Getting Academic Help
How can I help my son or daughter if he or she calls in a panic on the night before a major exam?
This scenario is not uncommon, especially during the first semester, and it can be hard for you to maintain your composure and to say something helpful in such a situation. Please remember that many new students initially tend to be overly anxious and will likely do better than they fear. In fact, it’s not uncommon for parents to lose sleep after such a phone call, only to discover the next day that their student did fine and scarcely remembers having been anxious at all.
What you can do as a parent: You can probably help most by expressing your confidence in your son or daughter, by reminding him or her of past success in meeting academic challenges and by emphasizing the importance of getting a good night’s sleep. Your words may be reassuring. It may also be helpful for you to talk with your son or daughter after the exam (regardless of how well it went) about how he or she might prepare more effectively for the next exam. In this way, your son or daughter may be able to avoid or reduce test anxiety in the future. In any event please impress upon your child that UC has structures in place to help them. Your child is not alone and should seek help.
Is tutoring available to students, and how can they get a tutor?
In our experience, if a student is doing poorly in a single course but well in others, the student may only need to adjust his or her approach in that one course. Tutoring can be an important part of an overall strategy for improving his or her performance.
The first step students struggling in a course should take is to speak with the instructor about their status in the course and to ascertain whether tutoring (or some other strategy) will help.
The Learning Support Services office offers students tutoring in a number of introductory courses in the sciences, mathematics, economics, computer science, and communication. For it to be as effective as possible, your son or daughter should apply for the assistance of a tutor as early in the semester as possible. Note: student-athletes should keep their coach informed.

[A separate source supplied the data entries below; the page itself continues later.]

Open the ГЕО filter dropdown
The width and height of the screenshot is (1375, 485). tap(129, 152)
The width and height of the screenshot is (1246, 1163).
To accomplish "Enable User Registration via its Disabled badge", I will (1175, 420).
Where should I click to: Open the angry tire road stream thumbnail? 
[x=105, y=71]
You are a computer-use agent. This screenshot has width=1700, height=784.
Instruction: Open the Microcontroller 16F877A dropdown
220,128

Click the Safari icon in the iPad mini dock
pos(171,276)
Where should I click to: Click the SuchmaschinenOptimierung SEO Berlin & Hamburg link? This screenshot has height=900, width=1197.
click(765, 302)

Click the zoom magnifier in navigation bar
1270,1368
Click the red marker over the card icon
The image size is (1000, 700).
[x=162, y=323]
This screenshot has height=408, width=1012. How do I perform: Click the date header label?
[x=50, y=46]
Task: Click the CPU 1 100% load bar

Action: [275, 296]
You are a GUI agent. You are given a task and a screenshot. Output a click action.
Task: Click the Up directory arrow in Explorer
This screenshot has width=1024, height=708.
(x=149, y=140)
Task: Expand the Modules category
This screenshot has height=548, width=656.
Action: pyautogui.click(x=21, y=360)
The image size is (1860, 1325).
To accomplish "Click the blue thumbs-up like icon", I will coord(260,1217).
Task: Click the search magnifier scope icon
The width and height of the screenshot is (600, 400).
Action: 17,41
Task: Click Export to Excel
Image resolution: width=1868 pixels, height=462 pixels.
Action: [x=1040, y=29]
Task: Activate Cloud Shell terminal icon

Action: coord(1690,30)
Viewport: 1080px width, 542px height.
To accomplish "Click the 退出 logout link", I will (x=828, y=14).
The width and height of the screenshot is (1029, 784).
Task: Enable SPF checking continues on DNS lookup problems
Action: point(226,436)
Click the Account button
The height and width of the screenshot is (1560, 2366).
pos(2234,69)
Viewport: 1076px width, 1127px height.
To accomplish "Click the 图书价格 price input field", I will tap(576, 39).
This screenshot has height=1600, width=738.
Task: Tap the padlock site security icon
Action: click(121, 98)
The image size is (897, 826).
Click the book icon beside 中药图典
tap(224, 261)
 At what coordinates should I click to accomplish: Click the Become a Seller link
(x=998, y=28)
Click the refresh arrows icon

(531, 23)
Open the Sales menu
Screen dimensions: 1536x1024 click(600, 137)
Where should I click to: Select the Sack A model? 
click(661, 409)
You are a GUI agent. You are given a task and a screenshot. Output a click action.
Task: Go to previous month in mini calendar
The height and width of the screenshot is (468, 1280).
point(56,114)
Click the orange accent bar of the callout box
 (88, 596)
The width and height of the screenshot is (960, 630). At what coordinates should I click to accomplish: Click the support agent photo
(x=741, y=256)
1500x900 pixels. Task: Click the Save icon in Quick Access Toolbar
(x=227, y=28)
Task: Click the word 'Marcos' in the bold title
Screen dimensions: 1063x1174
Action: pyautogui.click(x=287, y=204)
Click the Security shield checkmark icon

What you can do as a parent: It’s important for your son or daughter to understand as clearly as possible why he or she is having trouble in a course. Encourage him or her to meet with the instructor, seek tutoring, if appropriate and available, as soon as it becomes apparent that he or she is struggling in a course, and seek general help from the Learning Support Services office and his or her mentor. Often times students have trouble adjusting to the new freedom university life allows and simply do not attend class. This sounds odd to some parents and they do not even think to ask about going to class. We understand that you cannot force your child to attend class, but we appreciate a gentle nudge toward getting out of bed and into the classroom.
Emergencies and Missed Work
What should we do if there is a family emergency?
If an emergency arises at home that requires a student to leave campus, the student should notify the Dean of Students’ Office immediately. If possible, he/she should also try to let instructors know why the absence is unavoidable. If a student must leave quickly or is unable to reach one or more instructors, the student can request that the Dean’s Office notify the instructors and ask them to show the student consideration.
What you can do as a parent: Encourage your son or daughter to notify the Dean’s Office 304-357-4745 if a serious emergency situation arises that impinges upon his or her academic work. The Dean’s Office will notify his or her instructors if necessary.
What happens when a student misses class due to illness?
Students are expected to attend classes regularly and to complete assignments on time. However, when a student becomes too ill to attend class or to complete a piece of assigned work, he or she should speak with the instructor(s) and explain the reasons for the absence or missed work.
What you can do as a parent: Encourage your son or daughter to speak with his instructor(s) as soon as possible after an injury or illness that prevents him or her from meeting academic obligations.